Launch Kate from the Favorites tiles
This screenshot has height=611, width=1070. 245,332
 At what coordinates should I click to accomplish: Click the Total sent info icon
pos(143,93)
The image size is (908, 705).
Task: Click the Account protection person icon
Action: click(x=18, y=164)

● **WHAT TO WORK ON**:
Beginning from the line that contains "At what coordinates", give each line again exactly, through the final line of the records.

● **EXERCISE RESPONSE**:
 At what coordinates should I click to accomplish: Click the Total sent info icon
pos(143,93)
The image size is (908, 705).
Task: Click the Account protection person icon
Action: click(x=18, y=164)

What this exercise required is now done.